FIG. 4 illustrates a schematic of an example computer or processing system that may implement a distributed data deduplication system in one embodiment of the present disclosure. The computer system is only one example of a suitable processing system and is not intended to suggest any limitation as to the scope of use or functionality of embodiments of the methodology described herein. The processing system shown may be operational with numerous other general purpose or special purpose computing system environments or configurations. Examples of well-known computing systems, environments, and/or configurations that may be suitable for use with the processing system shown in FIG. 4 may include, but are not limited to, personal computer systems, server computer systems, thin clients, thick clients, handheld or laptop devices, multiprocessor systems, microprocessor-based systems, set top boxes, programmable consumer electronics, network PCs, minicomputer systems, mainframe computer systems, and distributed cloud computing environments that include any of the above systems or devices, and the like.

The computer system may be described in the general context of computer system executable instructions, such as program modules, being executed by a computer system. Generally, program modules may include routines, programs, objects, components, logic, data structures, and so on that perform particular tasks or implement particular abstract data types. The computer system may be practiced in distributed cloud computing environments where tasks are performed by remote processing devices that are linked through a communications network. In a distributed cloud computing environment, program modules may be located in both local and remote computer system storage media including memory storage devices.

The components of computer system may include, but are not limited to, one or more processors or processing units 12, a system memory 16, and a bus 14 that couples various system components including system memory 16 to processor 12. The processor 12 may include a module 10 that performs the methods described herein. The module 10 may be programmed into the integrated circuits of the processor 12, or loaded from memory 16, storage device 18, or network 24 or combinations thereof.

Bus 14 may represent one or more of any of several types of bus structures, including a memory bus or memory controller, a peripheral bus, an accelerated graphics port, and a processor or local bus using any of a variety of bus architectures.
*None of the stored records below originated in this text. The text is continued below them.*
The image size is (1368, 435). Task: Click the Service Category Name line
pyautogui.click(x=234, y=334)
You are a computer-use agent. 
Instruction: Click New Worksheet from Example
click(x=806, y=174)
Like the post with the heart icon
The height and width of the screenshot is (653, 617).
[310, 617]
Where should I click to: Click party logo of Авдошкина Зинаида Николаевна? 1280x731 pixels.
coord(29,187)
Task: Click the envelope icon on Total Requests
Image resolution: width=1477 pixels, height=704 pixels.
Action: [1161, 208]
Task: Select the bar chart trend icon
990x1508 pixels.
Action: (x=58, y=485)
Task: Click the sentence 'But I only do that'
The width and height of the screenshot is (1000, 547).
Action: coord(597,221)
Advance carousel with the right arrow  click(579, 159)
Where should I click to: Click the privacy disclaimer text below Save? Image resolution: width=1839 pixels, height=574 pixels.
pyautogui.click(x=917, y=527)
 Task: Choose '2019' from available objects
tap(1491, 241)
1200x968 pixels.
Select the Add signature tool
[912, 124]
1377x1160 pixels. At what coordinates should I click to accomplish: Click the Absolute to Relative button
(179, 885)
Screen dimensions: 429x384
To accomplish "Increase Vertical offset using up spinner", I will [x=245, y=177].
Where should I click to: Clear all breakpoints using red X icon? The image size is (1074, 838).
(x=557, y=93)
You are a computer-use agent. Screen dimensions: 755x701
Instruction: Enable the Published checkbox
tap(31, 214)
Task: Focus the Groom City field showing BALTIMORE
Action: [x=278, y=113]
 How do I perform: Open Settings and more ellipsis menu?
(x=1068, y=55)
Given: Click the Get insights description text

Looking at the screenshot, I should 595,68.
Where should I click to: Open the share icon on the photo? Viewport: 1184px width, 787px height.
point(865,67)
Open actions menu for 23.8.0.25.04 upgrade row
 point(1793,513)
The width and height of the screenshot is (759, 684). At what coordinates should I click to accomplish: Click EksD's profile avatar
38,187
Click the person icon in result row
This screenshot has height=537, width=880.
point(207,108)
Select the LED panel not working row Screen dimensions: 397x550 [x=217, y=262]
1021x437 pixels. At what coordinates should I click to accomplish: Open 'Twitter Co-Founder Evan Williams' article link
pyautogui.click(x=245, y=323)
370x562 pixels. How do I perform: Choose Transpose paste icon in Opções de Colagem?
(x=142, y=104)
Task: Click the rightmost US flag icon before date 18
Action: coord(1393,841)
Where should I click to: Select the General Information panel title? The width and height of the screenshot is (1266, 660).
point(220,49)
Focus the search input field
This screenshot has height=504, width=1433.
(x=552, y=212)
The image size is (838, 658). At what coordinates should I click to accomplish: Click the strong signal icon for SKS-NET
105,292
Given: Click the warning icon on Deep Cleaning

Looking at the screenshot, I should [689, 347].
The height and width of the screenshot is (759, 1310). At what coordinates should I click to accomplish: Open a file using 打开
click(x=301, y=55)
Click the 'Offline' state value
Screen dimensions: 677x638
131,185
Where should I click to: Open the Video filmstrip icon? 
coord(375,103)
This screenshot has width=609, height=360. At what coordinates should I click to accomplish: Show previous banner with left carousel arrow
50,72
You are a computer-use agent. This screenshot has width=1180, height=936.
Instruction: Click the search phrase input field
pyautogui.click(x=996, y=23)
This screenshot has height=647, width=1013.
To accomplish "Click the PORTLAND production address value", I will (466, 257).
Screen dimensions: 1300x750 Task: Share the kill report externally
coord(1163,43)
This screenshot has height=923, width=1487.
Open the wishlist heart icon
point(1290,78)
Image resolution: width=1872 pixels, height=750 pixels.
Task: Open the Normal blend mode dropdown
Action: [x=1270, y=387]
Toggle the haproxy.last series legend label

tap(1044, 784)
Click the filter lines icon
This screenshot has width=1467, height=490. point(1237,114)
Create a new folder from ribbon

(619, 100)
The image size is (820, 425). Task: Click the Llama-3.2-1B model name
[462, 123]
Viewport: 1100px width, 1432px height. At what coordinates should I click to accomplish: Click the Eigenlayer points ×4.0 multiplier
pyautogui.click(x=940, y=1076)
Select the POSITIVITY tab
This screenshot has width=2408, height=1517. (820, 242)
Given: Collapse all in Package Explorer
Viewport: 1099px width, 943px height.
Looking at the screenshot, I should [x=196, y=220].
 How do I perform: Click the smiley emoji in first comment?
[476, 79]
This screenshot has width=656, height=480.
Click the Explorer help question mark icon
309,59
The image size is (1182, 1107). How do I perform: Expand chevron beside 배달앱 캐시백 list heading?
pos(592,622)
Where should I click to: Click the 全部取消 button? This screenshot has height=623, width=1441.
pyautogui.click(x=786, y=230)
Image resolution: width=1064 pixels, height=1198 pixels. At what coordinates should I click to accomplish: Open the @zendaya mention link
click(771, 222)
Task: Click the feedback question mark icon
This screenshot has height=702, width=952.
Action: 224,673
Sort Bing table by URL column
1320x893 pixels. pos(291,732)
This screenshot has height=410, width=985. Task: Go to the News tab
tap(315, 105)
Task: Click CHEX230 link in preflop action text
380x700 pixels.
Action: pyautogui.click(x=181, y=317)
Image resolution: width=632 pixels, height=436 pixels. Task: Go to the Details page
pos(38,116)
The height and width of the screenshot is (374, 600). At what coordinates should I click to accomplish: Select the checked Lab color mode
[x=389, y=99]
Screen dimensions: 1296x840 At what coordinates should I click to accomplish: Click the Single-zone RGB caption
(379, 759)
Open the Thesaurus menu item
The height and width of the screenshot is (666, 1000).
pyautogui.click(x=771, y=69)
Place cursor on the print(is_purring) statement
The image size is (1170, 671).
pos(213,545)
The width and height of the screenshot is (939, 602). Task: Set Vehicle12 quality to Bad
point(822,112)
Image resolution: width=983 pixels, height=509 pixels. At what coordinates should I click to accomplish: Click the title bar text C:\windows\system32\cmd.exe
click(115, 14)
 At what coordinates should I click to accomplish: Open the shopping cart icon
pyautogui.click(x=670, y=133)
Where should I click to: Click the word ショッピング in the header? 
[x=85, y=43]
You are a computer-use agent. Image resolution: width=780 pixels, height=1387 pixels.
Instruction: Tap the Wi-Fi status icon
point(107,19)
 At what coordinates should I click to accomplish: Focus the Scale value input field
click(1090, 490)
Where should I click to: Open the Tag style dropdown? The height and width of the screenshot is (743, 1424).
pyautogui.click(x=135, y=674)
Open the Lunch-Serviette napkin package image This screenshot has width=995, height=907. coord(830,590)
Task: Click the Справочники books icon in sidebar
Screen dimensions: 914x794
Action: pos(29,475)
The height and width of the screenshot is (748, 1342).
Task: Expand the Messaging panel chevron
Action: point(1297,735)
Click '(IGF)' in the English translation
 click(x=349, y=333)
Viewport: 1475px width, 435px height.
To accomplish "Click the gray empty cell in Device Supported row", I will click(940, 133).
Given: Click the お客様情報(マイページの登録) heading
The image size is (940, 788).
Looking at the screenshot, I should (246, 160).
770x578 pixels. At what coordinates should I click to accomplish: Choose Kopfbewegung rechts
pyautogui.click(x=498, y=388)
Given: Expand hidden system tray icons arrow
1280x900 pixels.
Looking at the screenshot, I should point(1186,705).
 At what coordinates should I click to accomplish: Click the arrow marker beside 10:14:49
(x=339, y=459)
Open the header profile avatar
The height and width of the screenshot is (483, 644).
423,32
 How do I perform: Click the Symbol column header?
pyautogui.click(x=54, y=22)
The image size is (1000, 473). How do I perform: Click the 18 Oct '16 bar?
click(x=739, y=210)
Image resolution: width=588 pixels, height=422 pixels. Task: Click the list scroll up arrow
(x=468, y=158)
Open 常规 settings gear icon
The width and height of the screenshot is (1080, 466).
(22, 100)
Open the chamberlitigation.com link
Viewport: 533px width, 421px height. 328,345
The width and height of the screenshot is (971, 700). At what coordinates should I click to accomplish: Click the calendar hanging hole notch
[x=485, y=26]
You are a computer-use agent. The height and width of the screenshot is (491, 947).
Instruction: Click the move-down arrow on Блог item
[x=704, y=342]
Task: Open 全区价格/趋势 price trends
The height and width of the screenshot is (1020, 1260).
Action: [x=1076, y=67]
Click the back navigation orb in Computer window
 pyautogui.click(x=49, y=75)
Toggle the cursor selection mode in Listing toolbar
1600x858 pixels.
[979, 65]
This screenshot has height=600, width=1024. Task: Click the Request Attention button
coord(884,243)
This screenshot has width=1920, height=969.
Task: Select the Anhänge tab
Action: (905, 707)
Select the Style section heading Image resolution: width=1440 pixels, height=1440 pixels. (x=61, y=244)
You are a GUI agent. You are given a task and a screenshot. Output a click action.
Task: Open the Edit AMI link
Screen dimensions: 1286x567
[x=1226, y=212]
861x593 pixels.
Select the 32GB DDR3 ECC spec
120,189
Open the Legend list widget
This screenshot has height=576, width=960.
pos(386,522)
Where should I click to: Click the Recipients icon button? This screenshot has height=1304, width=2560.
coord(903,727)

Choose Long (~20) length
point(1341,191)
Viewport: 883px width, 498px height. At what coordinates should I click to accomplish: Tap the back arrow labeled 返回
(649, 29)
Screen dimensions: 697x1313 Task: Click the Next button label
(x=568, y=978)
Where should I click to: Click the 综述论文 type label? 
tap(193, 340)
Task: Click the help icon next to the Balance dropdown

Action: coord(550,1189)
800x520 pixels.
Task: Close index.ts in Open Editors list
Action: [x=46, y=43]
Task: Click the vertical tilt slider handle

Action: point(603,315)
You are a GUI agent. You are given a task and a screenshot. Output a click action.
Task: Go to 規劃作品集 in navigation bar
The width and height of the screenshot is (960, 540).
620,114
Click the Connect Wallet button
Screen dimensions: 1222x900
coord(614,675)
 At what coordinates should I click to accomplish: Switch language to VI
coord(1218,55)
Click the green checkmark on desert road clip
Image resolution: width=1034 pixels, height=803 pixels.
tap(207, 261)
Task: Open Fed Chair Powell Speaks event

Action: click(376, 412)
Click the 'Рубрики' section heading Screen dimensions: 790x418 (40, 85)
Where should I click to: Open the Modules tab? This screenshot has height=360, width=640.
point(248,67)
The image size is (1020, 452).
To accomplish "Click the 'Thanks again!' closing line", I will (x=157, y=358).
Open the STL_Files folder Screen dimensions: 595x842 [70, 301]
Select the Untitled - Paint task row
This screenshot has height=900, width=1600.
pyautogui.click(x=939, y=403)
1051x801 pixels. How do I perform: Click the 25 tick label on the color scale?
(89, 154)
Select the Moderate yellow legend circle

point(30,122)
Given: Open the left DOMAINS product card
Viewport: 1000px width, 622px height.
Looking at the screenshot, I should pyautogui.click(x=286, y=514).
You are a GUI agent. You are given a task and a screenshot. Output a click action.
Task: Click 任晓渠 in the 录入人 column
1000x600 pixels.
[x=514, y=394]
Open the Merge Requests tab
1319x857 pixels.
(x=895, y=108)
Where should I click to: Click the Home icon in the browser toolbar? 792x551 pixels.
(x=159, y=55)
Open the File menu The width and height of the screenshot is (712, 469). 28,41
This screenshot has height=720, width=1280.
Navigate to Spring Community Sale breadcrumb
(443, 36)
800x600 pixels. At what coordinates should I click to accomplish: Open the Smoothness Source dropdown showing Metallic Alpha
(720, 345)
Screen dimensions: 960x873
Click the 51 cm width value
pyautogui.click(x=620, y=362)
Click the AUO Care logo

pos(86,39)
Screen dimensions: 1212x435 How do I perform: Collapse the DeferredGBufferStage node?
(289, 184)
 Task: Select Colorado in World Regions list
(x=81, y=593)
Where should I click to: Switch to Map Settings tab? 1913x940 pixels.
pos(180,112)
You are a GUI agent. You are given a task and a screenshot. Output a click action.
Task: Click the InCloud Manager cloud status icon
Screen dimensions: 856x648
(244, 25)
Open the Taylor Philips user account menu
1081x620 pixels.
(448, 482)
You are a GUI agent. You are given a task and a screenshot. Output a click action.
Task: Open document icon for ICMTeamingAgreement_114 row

By way of example, and not limitation, such architectures include Industry Standard Architecture (ISA) bus, Micro Channel Architecture (MCA) bus, Enhanced ISA (EISA) bus, Video Electronics Standards Association (VESA) local bus, and Peripheral Component Interconnects (PCI) bus.

Computer system may include a variety of computer system readable media. Such media may be any available media that is accessible by computer system, and it may include both volatile and non-volatile media, removable and non-removable media.

System memory 16 can include computer system readable media in the form of volatile memory, such as random access memory (RAM) and/or cache memory or others. Computer system may further include other removable/non-removable, volatile/non-volatile computer system storage media. By way of example only, storage system 18 can be provided for reading from and writing to a non-removable, non-volatile magnetic media (e.g., a “hard drive”). Computer system may also communicate with one or more external devices 26 such as a keyboard, a pointing device, a display 28, etc.; one or more devices that enable a user to interact with computer system; and/or any devices (e.g., network card, modem, etc.) that enable computer system to communicate with one or more other computing devices. Such communication can occur via Input/Output (I/O) interfaces 20.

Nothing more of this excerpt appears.